All that may sound like it's bad, but I think it's pretty great system. I sell my products at a markup to get small money, then have the discretion to buy or not buy somebody else's stuff with the money I made. En masse, I form a part of the "big money" consumer group at Home Depot, Amazon, etc. that has power over the more centralized big money.


Ask Eric Schmidt why Google has billions laying around in cash. You don't actually have to since peter thiel did: https://www.youtube.com/watch?v=2Q26XIKtwXQ

You can skip to 3:00 for an answer.


You're talking about power, oculusthrift is talking about capacity. Of course big money has the power. But spending that big money in a non-wasteful way is a very hard job. What would you do if you were the head of Ford and had $100B to spend? Build more plants to manufacture more cars? You won't have who to sell them to. Easiest way out is to buy other companies, which is what big money usually do.


That's not how the reporting works at all. Not at all.

Make no mistake, as much as Tesla is loved by the Tech crowd they are currently nothing compared to Ford and other established auto makers.


Well if we're going to be making generic claims I'll just add my own anecdotal observation: I notice Teslas all the time in Portland now. They are easy to spot and it brings a smile to my face. On the other hand Fords tend to blend into the background, save for occasional jacked-up F-150 or maybe a spiffy Mustang.


It's not a generic claim at all, and not surprising a town like Portland has a number of Teslas.

Tesla ships nowhere near as many cars as Ford.
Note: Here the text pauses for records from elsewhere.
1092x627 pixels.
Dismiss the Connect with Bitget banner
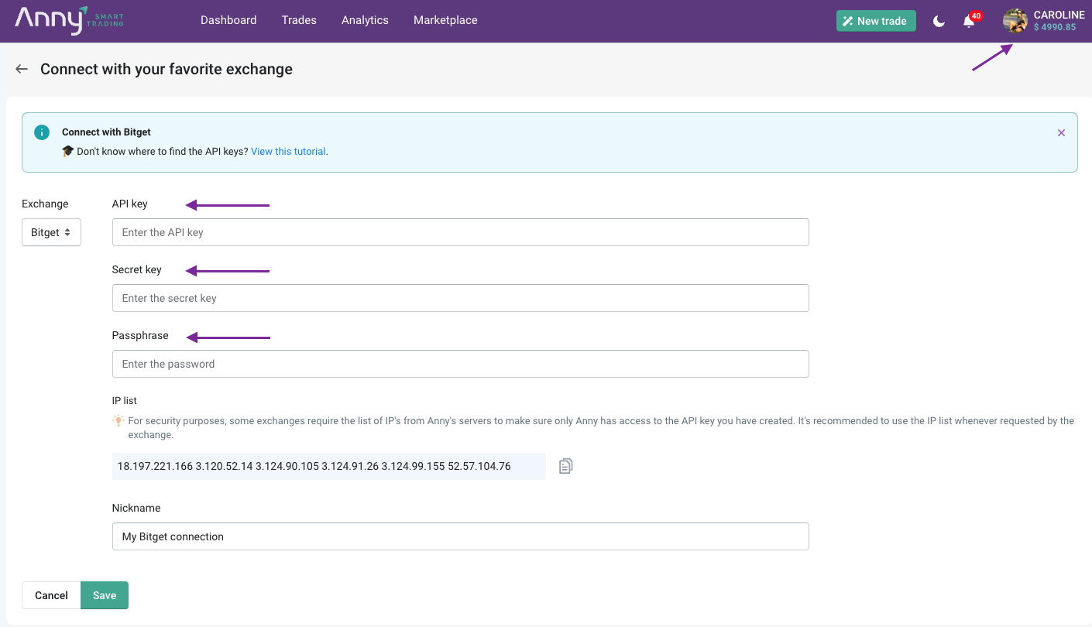click(x=1061, y=133)
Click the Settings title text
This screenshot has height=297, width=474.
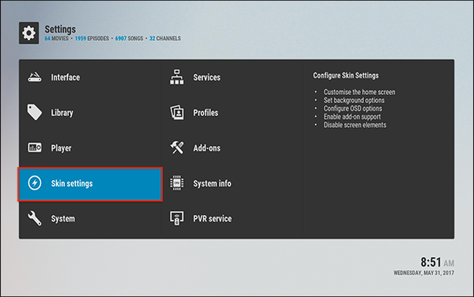[60, 29]

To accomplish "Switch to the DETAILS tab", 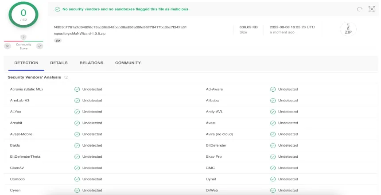I will 59,63.
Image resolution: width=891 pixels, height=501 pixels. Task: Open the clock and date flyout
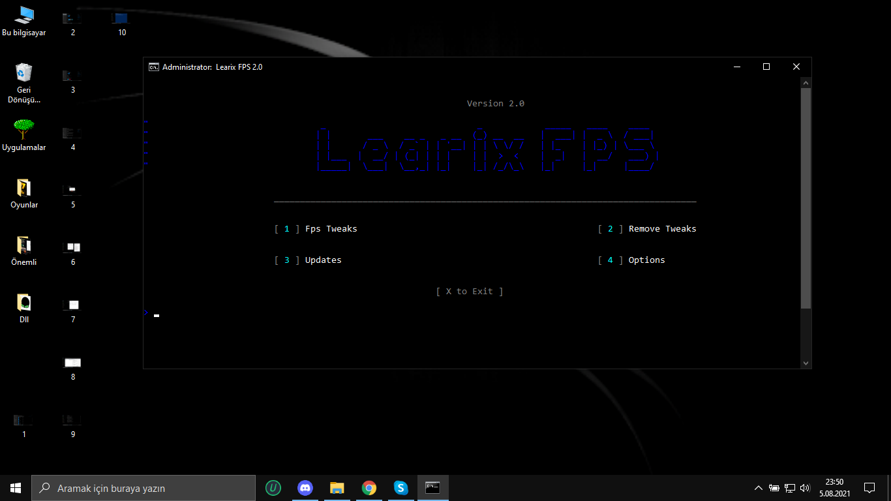tap(834, 488)
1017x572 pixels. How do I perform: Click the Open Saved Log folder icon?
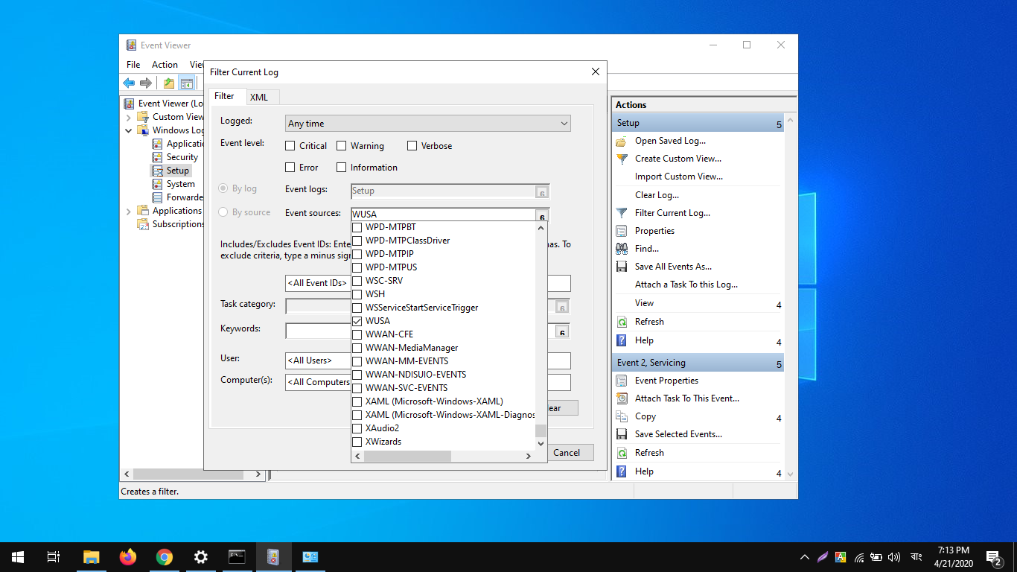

Doesn't matter what you may see locally or what "blends in", but there is nothing generic about the number of cars Tesla produces (which is very small compared to Ford, and other major Auto companies). Tesla has nowhere near the level of business as the other major auto companies.

As mentioned elsewhere in the thread, there is nothing generic about:

"Tesla sold 40,697 vehicles in the U.S. last year, according to researcher IHS Markit. Ford sells that many F-Series trucks in the U.S. about every three weeks"

Ford sells that many trucks every three weeks. Every three weeks, versus an entire year for Tesla.

Maybe the Model 3 will change that, but I do not have high hopes with how thinly spread Elon is.


>Ford: "We have no idea how to invest this money. I guess let's just put it in the bank."

Ford has been in business for almost 120 years, and has contributed untold billions to the economy. What a terrible company, am I right?


Ford's experienced how devastating an economic downturn can be for an auto manufacture. Tesla started their first serious mass market car (Model S) in 2012 and has had the benefit of being in a growing and healthy market.

Rainy day funds look like such a waste of money until the roof starts leaking.


Capex is not included in net income, so your analysis is completely wrong.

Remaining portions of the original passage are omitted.